Assuming he did have permission, I am within my rights to then embed the trailer here. I realize that film trailers are copyrighted material and exempt from fair use as far as promotion of sale and rentals is concerned, as in the case of Video Pipeline v Buena Vista Home Entertainment, however such a precedent is not applicable to HorrorsNotDead.com. Ignoring the obvious fact that HND neither sells nor rents movies nor has any interest in doing so, HND is a 100% non-profit website. One day I hope it will make money, but until that hypothetical day, I have yet to squeeze a single nanopenny from HND. I run no advertising and profit no money from Amazon’s Affiliate program. It costs me money to run this site. I pay the hosting bill, I pay the domain registration every year so I can put in unquantifiable amounts of time with the hope of helping out complete strangers, which is why it personally pisses me off when some complainant attempts to muscle up a smattering of legalese and alleges I have willfully infringed a third party’s rights.

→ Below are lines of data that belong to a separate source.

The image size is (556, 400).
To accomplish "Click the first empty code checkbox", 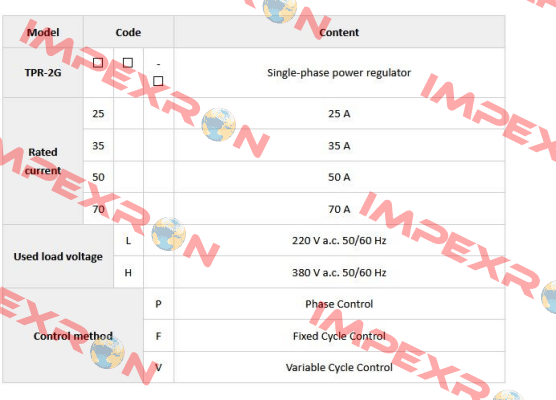I will (x=98, y=63).
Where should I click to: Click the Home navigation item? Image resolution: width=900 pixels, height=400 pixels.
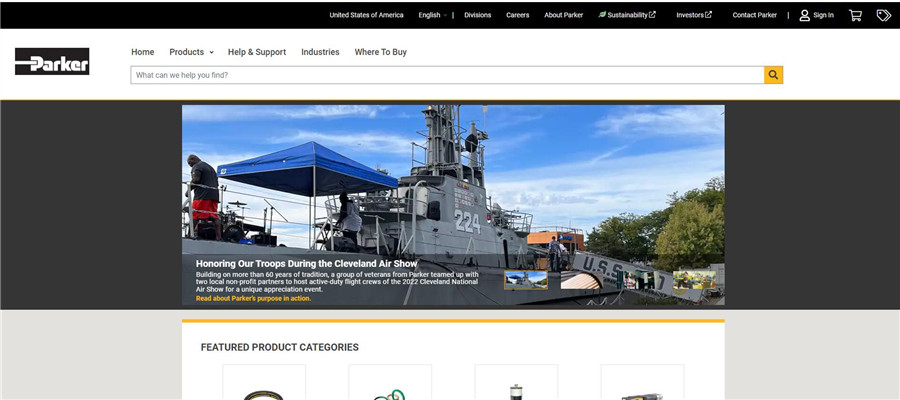[x=143, y=52]
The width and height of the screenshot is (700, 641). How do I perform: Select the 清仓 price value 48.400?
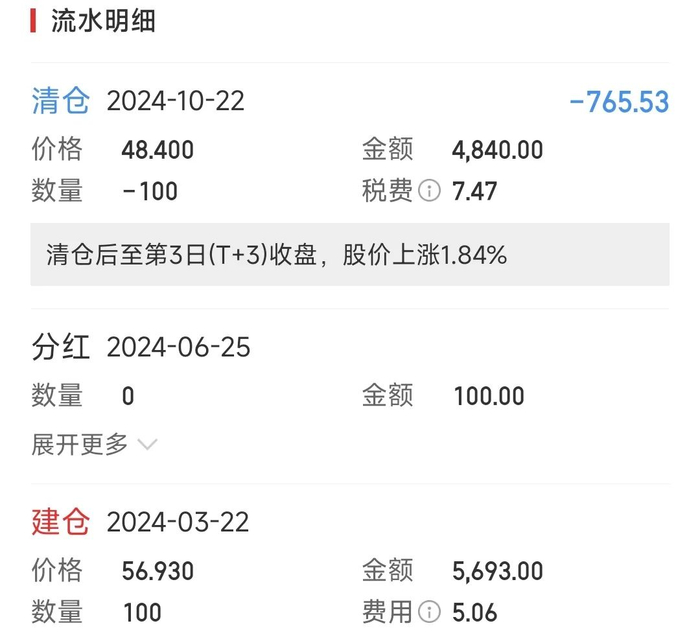coord(157,150)
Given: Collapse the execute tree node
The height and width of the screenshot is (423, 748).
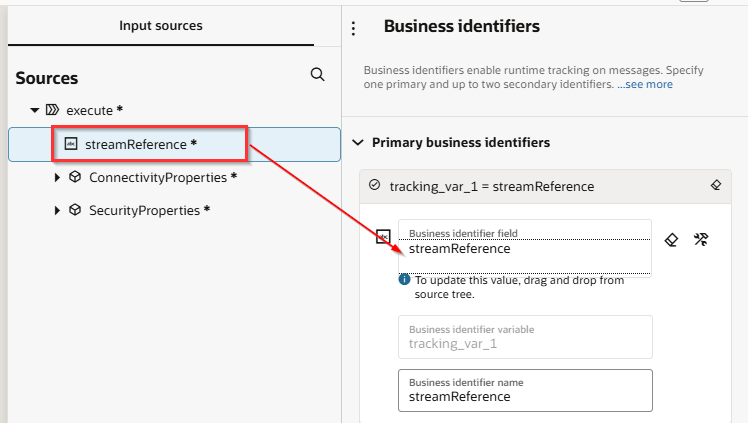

I have since taken down the Work in question, though not out of fear of “statutory damages as high as $150,000″. I took it down because Fuck Them. I have nothing against HISSS or Jennifer Lynch or Bollywood. I am still eagerly looking forward to the movie and this incident is not going to fraction my opinion of the film once it finally comes out, but if the unknown, unidentified They have a problem with Joe Schmoe Non-Profit giving their commercially viable property free advertising, then by all means am I glad to never again give their commercially viable property free advertising.
I’ve seen my talk of a work in the past help give a film customers it would otherwise not have had. Hell, I can’t even count how many people have emailed me to ask what movie the HND banner image is taken from (again, fair use) and since went on to track down a copy of CREEP. I’ve learned enough people trust my opinion, and I will never discount that honor, but I am not an idiot. I don’t think the coverage of a film on HND is going to ever make or break anyone’s project. I’m not protesting this email because I think I’ll have any effect on the grand exposure of HISSS. I just fail to understand why anyone – and again, I have no knowledge of who the person who wrote that email represents – would go out of their way to squash free publicity, especially when it was positive. Nevermind that this person is oblivious to the four-factor test that determines whether something is or is not fair use, I just do not understand the logic. That trailer was so good I’d of covered HISSS everytime the title popped up, now you’ll never see me mention it outside of review should the chance to see the Bollywood flick ever arise.